The remarkable heterogeneity of diseases associated with GAVE generates a wide array of factors that might cause angioectasia. Several factors have been suggested to play roles in the pathogenesis of GAVE. Charneau et al[14] reported that gastric antral motility was remarkably different in cirrhotic patients with or without GAVE. Others have suggested prostaglandin E2[15], gastrin[16], vasoactive intestinal polypeptide (VIP), and the proliferation of local neuroendocrine cells containing 5-hydroxytryptamine (5-HT)[17] are causative factors.

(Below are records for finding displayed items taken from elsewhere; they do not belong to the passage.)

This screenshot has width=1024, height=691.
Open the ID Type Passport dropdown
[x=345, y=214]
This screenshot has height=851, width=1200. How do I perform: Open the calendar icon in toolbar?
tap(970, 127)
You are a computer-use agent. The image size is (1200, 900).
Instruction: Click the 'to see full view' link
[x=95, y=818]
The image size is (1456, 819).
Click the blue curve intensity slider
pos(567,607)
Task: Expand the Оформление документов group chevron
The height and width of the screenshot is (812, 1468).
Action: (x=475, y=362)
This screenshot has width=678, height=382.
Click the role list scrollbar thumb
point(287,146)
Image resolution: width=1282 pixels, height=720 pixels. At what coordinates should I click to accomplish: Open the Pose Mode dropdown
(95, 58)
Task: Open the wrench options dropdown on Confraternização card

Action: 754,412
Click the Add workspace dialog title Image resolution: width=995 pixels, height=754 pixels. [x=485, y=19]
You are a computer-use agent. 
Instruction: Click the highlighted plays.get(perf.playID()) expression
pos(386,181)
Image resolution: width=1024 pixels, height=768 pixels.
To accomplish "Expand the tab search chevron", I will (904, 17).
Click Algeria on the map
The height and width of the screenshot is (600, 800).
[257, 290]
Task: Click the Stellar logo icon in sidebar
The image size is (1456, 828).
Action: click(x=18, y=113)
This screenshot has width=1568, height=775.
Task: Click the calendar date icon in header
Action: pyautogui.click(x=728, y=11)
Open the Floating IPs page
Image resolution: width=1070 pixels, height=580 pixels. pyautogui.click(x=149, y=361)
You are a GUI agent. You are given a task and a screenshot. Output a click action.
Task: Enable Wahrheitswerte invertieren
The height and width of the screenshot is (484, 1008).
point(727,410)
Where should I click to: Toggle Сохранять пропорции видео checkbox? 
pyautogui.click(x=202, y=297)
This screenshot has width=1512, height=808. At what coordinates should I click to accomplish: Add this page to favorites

Thus, it appears GAVE is probably caused by vasodilation and impaired motility[17] driven by these neurohumoral factors[15-18]. However, the pathophy
In our study, all 16 patients with cirrhosis had punctate-type GAVE and almost all patients (16/17) with punctate-type GAVE had concurrent cirrhosis. In contrast, 6 of 7 patients without cirrhosis had striped-type GAVE; the other patient had punctate-type GAVE. Thus, in this study punctate-type GAVE appeared to be associated with cirrhosis, and striped-type GAVE was not. Several reports have described linear lesions within antrum in non-cirrhotic patients and diffuse lesions in cirrhotic patients[1,6,21,22], and our results concur with these observations.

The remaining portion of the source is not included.